L’IA, un partenaire imprévisible
Sur scène, chaque geste compte. Un bras qui s’élève, une trajectoire qui bifurque, et l’image répond. Ou pas. Car ici, l’IA ne se contente pas d’illustrer les gestes des danseurs ; elle intervient réellement dans la chorégraphie, l’interprète même. Elle propose, parfois à côté, parfois en avance, et imagine un ballet quasi-improvisé qui pousse le danseur à s’ajuster en permanence. Un exercice complexe qui accepte l’erreur, embrassant une sensibilité algorithmique que l’on ne soupçonnait pas encore. Car si l’on a tendance à penser l’IA comme un partenaire docile, il n’en est en réalité rien. Indisciplinée, elle est capable ici d’embrasser des choix déconcertants… Or, c’est précisément dans ces écarts que la pièce trouve son rythme ! Qui mène la danse ? Bonne question : la réponse change toutes les trente secondes.

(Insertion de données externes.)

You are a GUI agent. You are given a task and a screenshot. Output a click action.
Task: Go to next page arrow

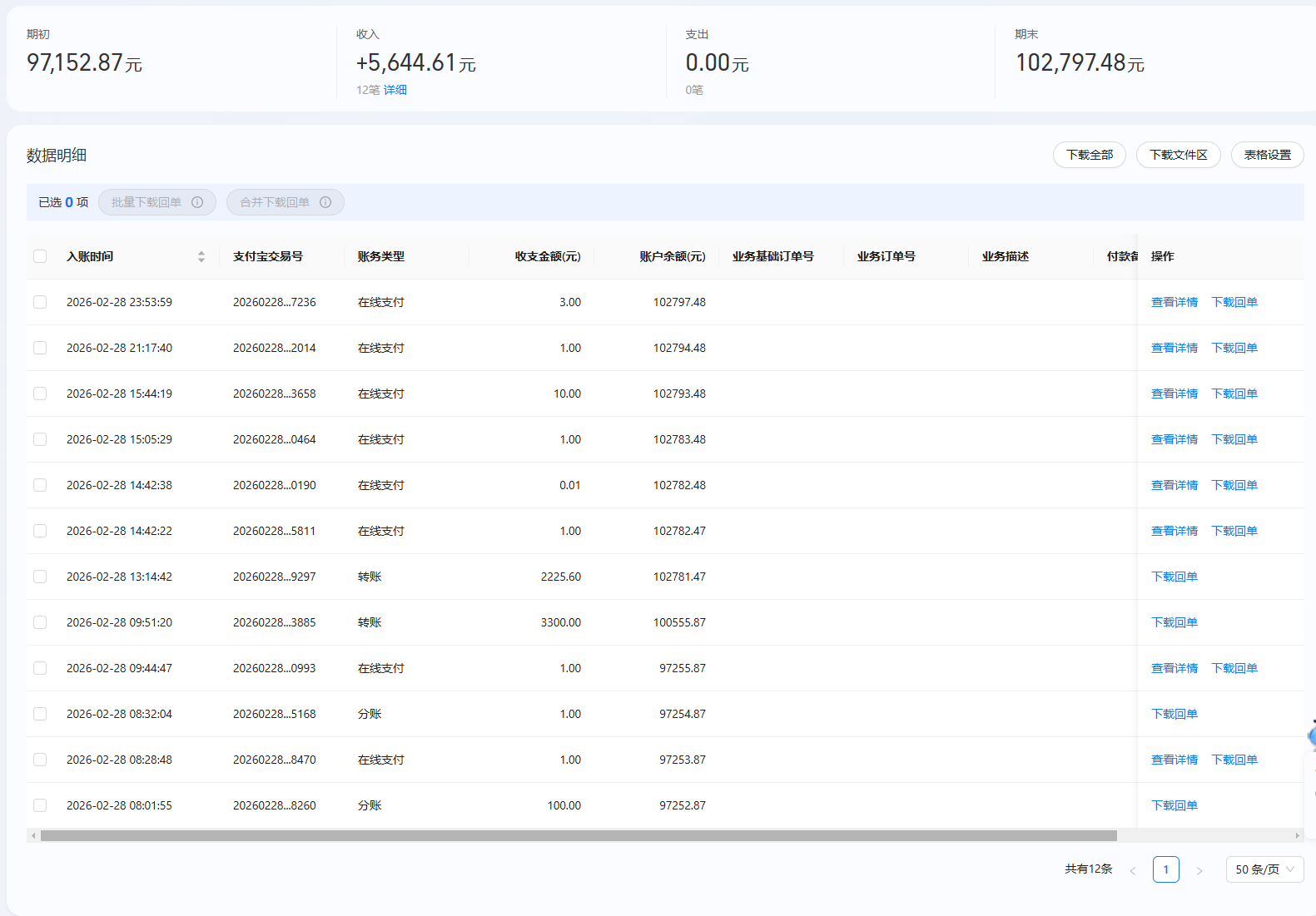coord(1199,870)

Avec Polymorphose, Les 7 Doigts poursuivent leur exploration d’un cirque contemporain ouvert aux technologies, sans gadgetisation inutile. Ici, l’intérêt n’est pas tant dans la prouesse technique que dans ce qu’elle produit, à savoir de l’incertitude, du jeu, parfois même un peu de résistance. Chaque représentation étant différente, l’œuvre échappe à la fixation, se vit plus qu’elle ne se consomme et amène inévitablement à ce constat : oui, il y a quelque chose de beau à voir une machine prend part à l’acte créatif.
- Festival NOÛS, jusqu’au 19.04, BnF, Paris.